[DATA SUPPLIED]
- - -
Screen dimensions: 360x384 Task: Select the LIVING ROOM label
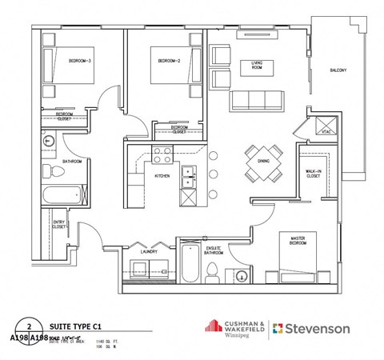[258, 65]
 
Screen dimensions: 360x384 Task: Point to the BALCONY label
[338, 70]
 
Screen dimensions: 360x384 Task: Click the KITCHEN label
[161, 175]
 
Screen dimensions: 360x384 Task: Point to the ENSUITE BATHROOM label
[214, 251]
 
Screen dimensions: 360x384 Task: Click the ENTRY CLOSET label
[59, 225]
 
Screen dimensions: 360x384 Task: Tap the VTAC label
[326, 132]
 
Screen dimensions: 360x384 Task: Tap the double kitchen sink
[189, 177]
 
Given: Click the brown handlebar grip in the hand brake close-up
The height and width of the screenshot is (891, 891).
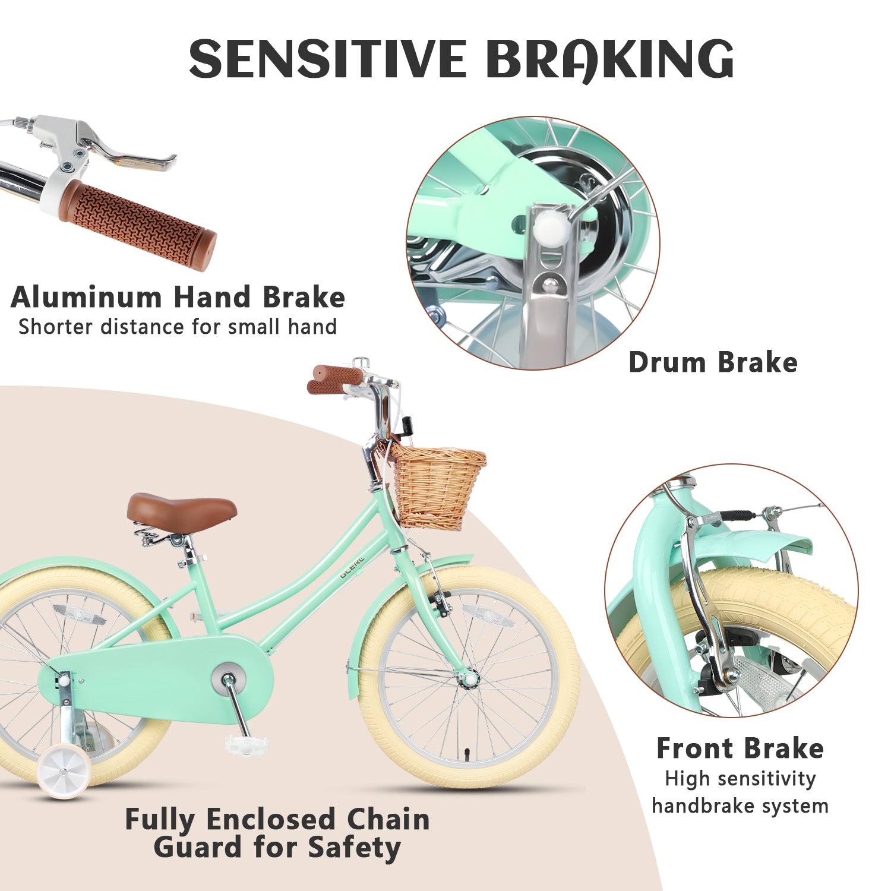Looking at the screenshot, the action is [138, 225].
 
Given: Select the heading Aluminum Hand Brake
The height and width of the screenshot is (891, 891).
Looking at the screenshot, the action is [178, 297].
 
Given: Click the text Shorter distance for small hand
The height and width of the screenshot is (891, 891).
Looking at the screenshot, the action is [178, 327].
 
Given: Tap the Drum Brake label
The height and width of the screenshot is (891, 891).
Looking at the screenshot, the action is [713, 362].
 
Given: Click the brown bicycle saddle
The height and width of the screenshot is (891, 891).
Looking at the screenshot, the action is [181, 511].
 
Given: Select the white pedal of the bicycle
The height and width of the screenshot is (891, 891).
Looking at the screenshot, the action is [247, 743].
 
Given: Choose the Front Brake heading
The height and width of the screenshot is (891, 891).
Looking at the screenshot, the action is [740, 748].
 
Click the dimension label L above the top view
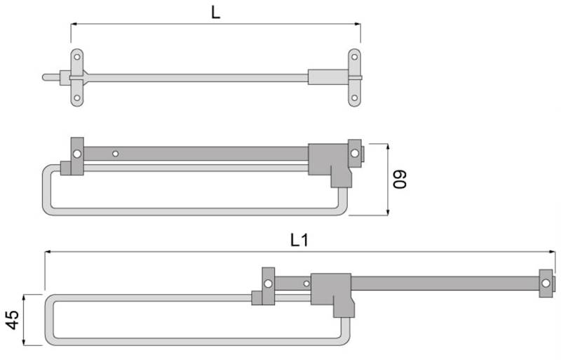click(216, 12)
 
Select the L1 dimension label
click(299, 240)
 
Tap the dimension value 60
click(400, 179)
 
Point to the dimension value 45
click(11, 320)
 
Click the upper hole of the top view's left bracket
click(77, 57)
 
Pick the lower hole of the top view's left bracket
click(77, 98)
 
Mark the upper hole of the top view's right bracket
click(355, 57)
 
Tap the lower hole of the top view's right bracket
click(355, 98)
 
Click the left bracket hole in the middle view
click(77, 153)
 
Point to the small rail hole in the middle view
click(116, 153)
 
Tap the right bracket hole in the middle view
click(355, 152)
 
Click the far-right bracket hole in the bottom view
click(546, 284)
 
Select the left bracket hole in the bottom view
click(268, 284)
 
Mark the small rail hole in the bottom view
click(306, 284)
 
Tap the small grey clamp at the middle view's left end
click(66, 168)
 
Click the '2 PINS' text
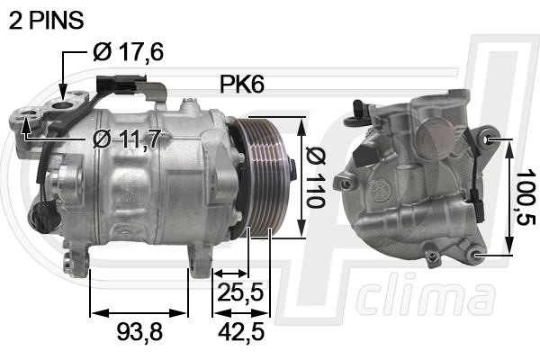click(46, 20)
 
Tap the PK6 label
click(242, 84)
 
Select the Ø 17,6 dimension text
click(128, 52)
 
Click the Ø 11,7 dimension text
click(127, 138)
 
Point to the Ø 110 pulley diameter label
click(316, 177)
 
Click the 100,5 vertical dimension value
click(526, 197)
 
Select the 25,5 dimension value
click(240, 292)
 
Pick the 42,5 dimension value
click(241, 331)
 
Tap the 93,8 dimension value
click(140, 331)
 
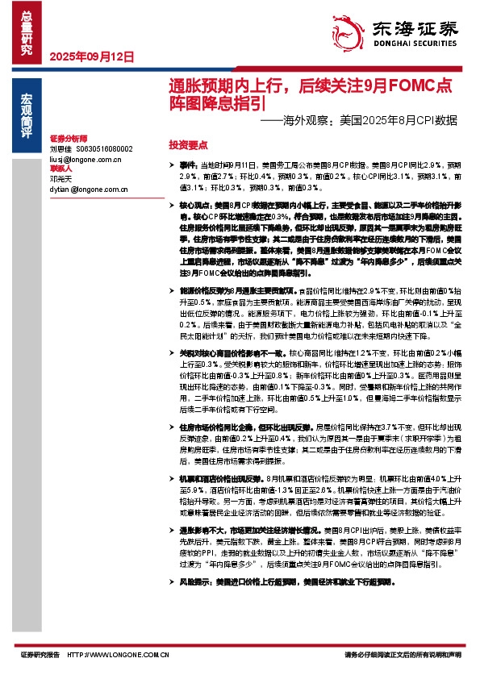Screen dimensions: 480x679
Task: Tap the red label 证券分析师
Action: (67, 140)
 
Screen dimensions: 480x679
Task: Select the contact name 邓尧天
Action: (61, 179)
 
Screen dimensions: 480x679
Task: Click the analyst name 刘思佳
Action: (61, 149)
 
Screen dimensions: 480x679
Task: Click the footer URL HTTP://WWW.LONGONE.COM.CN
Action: (118, 656)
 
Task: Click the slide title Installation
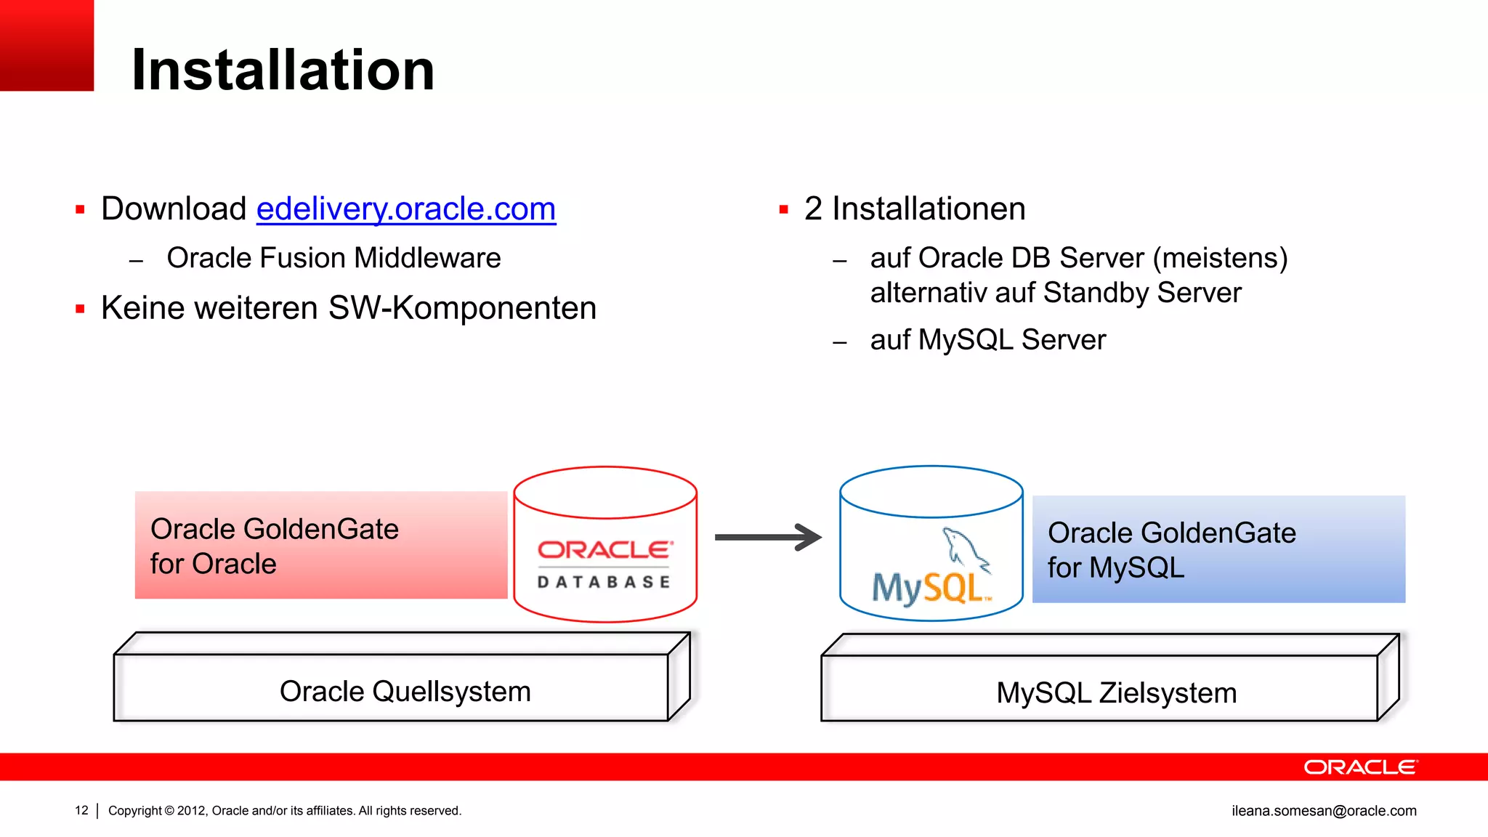(283, 70)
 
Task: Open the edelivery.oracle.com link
(405, 209)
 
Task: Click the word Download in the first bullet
(174, 209)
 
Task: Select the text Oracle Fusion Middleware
(333, 259)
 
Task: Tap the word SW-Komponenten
(462, 308)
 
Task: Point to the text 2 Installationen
(914, 209)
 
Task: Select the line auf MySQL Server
(987, 340)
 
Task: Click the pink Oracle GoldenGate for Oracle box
(320, 546)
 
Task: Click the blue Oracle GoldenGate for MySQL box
(1218, 549)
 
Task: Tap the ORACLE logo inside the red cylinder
(604, 550)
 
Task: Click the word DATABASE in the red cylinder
(604, 582)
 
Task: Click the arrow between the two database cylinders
(768, 538)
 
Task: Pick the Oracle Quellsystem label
(405, 692)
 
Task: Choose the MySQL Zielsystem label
(1116, 693)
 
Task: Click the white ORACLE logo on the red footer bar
(1359, 767)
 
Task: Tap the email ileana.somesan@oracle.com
(1324, 811)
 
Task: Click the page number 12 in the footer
(81, 811)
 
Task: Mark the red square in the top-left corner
(46, 45)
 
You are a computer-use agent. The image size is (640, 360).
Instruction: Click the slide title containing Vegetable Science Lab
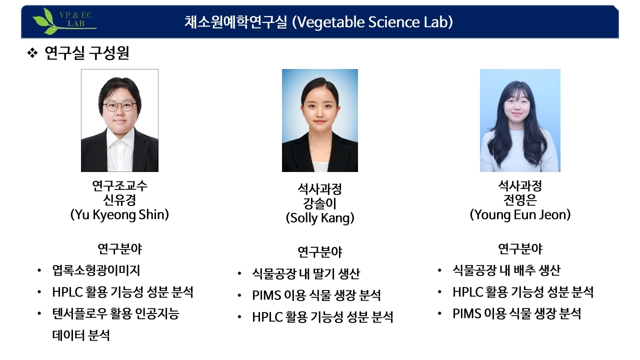318,22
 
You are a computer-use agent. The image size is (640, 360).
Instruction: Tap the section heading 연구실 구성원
86,53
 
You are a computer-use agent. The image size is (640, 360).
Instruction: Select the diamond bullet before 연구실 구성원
32,53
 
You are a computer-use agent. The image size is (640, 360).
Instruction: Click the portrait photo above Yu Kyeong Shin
120,120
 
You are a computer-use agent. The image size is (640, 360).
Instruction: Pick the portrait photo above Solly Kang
320,120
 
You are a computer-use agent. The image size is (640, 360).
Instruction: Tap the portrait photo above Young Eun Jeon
520,120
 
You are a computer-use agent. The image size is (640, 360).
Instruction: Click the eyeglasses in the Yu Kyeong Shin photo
120,106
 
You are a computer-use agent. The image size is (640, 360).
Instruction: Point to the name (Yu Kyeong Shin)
120,215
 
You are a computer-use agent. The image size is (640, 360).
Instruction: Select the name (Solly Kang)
320,218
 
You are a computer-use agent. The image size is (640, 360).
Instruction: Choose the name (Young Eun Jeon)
520,215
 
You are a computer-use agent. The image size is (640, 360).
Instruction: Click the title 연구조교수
120,186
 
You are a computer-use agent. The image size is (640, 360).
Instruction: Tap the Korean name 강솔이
320,204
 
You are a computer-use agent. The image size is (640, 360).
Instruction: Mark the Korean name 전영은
520,200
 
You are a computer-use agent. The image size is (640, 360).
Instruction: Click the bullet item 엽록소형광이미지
96,270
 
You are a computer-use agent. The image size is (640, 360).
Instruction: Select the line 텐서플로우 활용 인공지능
116,314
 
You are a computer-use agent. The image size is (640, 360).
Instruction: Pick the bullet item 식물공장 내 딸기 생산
306,274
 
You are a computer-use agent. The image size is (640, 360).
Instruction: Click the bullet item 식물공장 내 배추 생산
- - -
[THE REQUEST] Rewrite the whole listing above as a numbered list with one entry per line. Skip the blank lines and leave out the pictures.

[RIGHT ANSWER]
1. Screen dimensions: 360x384 Task: Select the LIVING ROOM label
2. [258, 65]
3. Screen dimensions: 360x384 Task: Point to the BALCONY label
4. [338, 70]
5. Screen dimensions: 360x384 Task: Click the KITCHEN label
6. [161, 175]
7. Screen dimensions: 360x384 Task: Point to the ENSUITE BATHROOM label
8. [214, 251]
9. Screen dimensions: 360x384 Task: Click the ENTRY CLOSET label
10. [59, 225]
11. Screen dimensions: 360x384 Task: Tap the VTAC label
12. [326, 132]
13. Screen dimensions: 360x384 Task: Tap the double kitchen sink
14. [189, 177]
15. Given: Click the brown handlebar grip in the hand brake close-up
16. The height and width of the screenshot is (891, 891).
17. Looking at the screenshot, the action is [138, 225].
18. Given: Select the heading Aluminum Hand Brake
19. The height and width of the screenshot is (891, 891).
20. Looking at the screenshot, the action is [178, 297].
21. Given: Click the text Shorter distance for small hand
22. The height and width of the screenshot is (891, 891).
23. Looking at the screenshot, the action is [178, 327].
24. Given: Tap the Drum Brake label
25. The height and width of the screenshot is (891, 891).
26. Looking at the screenshot, the action is [713, 362].
27. Given: Click the brown bicycle saddle
28. The height and width of the screenshot is (891, 891).
29. Looking at the screenshot, the action is [181, 511].
30. Given: Select the white pedal of the bicycle
31. The height and width of the screenshot is (891, 891).
32. Looking at the screenshot, the action is [247, 743].
33. Given: Choose the Front Brake heading
34. The height and width of the screenshot is (891, 891).
35. Looking at the screenshot, the action is [740, 748].
36. Click the dimension label L above the top view
37. click(216, 12)
38. Select the L1 dimension label
39. click(299, 240)
40. Tap the dimension value 60
41. click(400, 179)
42. Point to the dimension value 45
43. click(11, 320)
44. Click the upper hole of the top view's left bracket
45. click(77, 57)
46. Pick the lower hole of the top view's left bracket
47. click(77, 98)
48. Mark the upper hole of the top view's right bracket
49. click(355, 57)
50. Tap the lower hole of the top view's right bracket
51. click(355, 98)
52. Click the left bracket hole in the middle view
53. click(77, 153)
54. Point to the small rail hole in the middle view
55. click(116, 153)
56. Tap the right bracket hole in the middle view
57. click(355, 152)
58. Click the far-right bracket hole in the bottom view
59. click(546, 284)
60. Select the left bracket hole in the bottom view
61. click(268, 284)
62. Mark the small rail hole in the bottom view
63. click(306, 284)
64. Tap the small grey clamp at the middle view's left end
65. click(66, 168)
66. Click the '2 PINS' text
67. click(46, 20)
68. Tap the PK6 label
69. click(242, 84)
70. Select the Ø 17,6 dimension text
71. click(128, 52)
72. Click the Ø 11,7 dimension text
73. click(127, 138)
74. Point to the Ø 110 pulley diameter label
75. click(316, 177)
76. Click the 100,5 vertical dimension value
77. click(526, 197)
78. Select the 25,5 dimension value
79. click(240, 292)
80. Pick the 42,5 dimension value
81. click(241, 331)
82. Tap the 93,8 dimension value
83. click(140, 331)
84. Screen dimensions: 480x679
85. Task: Tap the red label 证券分析师
86. Action: (67, 140)
87. Screen dimensions: 480x679
88. Task: Select the contact name 邓尧天
89. Action: (61, 179)
90. Screen dimensions: 480x679
91. Task: Click the analyst name 刘思佳
92. Action: (61, 149)
93. Screen dimensions: 480x679
94. Task: Click the footer URL HTTP://WWW.LONGONE.COM.CN
95. Action: (118, 656)
96. Task: Click the slide title Installation
97. (283, 70)
98. Task: Open the edelivery.oracle.com link
99. (405, 209)
100. Task: Click the word Download in the first bullet
101. (174, 209)
102. Task: Select the text Oracle Fusion Middleware
103. (333, 259)
104. Task: Tap the word SW-Komponenten
105. (462, 308)
106. Task: Point to the text 2 Installationen
107. (914, 209)
108. Task: Select the line auf MySQL Server
109. (987, 340)
110. Task: Click the pink Oracle GoldenGate for Oracle box
111. (320, 546)
112. Task: Click the blue Oracle GoldenGate for MySQL box
113. (1218, 549)
114. Task: Tap the ORACLE logo inside the red cylinder
115. (604, 550)
116. Task: Click the word DATABASE in the red cylinder
117. (604, 582)
118. Task: Click the arrow between the two database cylinders
119. (768, 538)
120. Task: Pick the Oracle Quellsystem label
121. (405, 692)
122. Task: Choose the MySQL Zielsystem label
123. (1116, 693)
124. Task: Click the white ORACLE logo on the red footer bar
125. (1359, 767)
126. Task: Tap the email ileana.somesan@oracle.com
127. (1324, 811)
128. Task: Click the page number 12 in the footer
129. (81, 811)
130. Task: Mark the red square in the top-left corner
131. (46, 45)
132. You are a computer-use agent. The image size is (640, 360).
133. Instruction: Click the slide title containing Vegetable Science Lab
134. 318,22
135. You are a computer-use agent. The image size is (640, 360).
136. Instruction: Tap the section heading 연구실 구성원
137. 86,53
138. You are a computer-use agent. The image size is (640, 360).
139. Instruction: Select the diamond bullet before 연구실 구성원
140. 32,53
141. You are a computer-use agent. The image size is (640, 360).
142. Instruction: Click the portrait photo above Yu Kyeong Shin
143. 120,120
144. You are a computer-use agent. The image size is (640, 360).
145. Instruction: Pick the portrait photo above Solly Kang
146. 320,120
147. You are a computer-use agent. The image size is (640, 360).
148. Instruction: Tap the portrait photo above Young Eun Jeon
149. 520,120
150. You are a computer-use agent. The image size is (640, 360).
151. Instruction: Click the eyeglasses in the Yu Kyeong Shin photo
152. 120,106
153. You are a computer-use agent. The image size is (640, 360).
154. Instruction: Point to the name (Yu Kyeong Shin)
155. 120,215
156. You are a computer-use agent. The image size is (640, 360).
157. Instruction: Select the name (Solly Kang)
158. 320,218
159. You are a computer-use agent. The image size is (640, 360).
160. Instruction: Choose the name (Young Eun Jeon)
161. 520,215
162. You are a computer-use agent. The image size is (640, 360).
163. Instruction: Click the title 연구조교수
164. 120,186
165. You are a computer-use agent. The image size is (640, 360).
166. Instruction: Tap the Korean name 강솔이
167. 320,204
168. You are a computer-use agent. The image size is (640, 360).
169. Instruction: Mark the Korean name 전영은
170. 520,200
171. You are a computer-use agent. The image size is (640, 360).
172. Instruction: Click the bullet item 엽록소형광이미지
173. 96,270
174. You are a computer-use agent. The image size is (640, 360).
175. Instruction: Select the line 텐서플로우 활용 인공지능
176. 116,314
177. You are a computer-use agent. The image size is (640, 360).
178. Instruction: Pick the bullet item 식물공장 내 딸기 생산
179. 306,274
180. You are a computer-use agent. The image size is (640, 360).
181. Instruction: Click the bullet item 식물공장 내 배추 생산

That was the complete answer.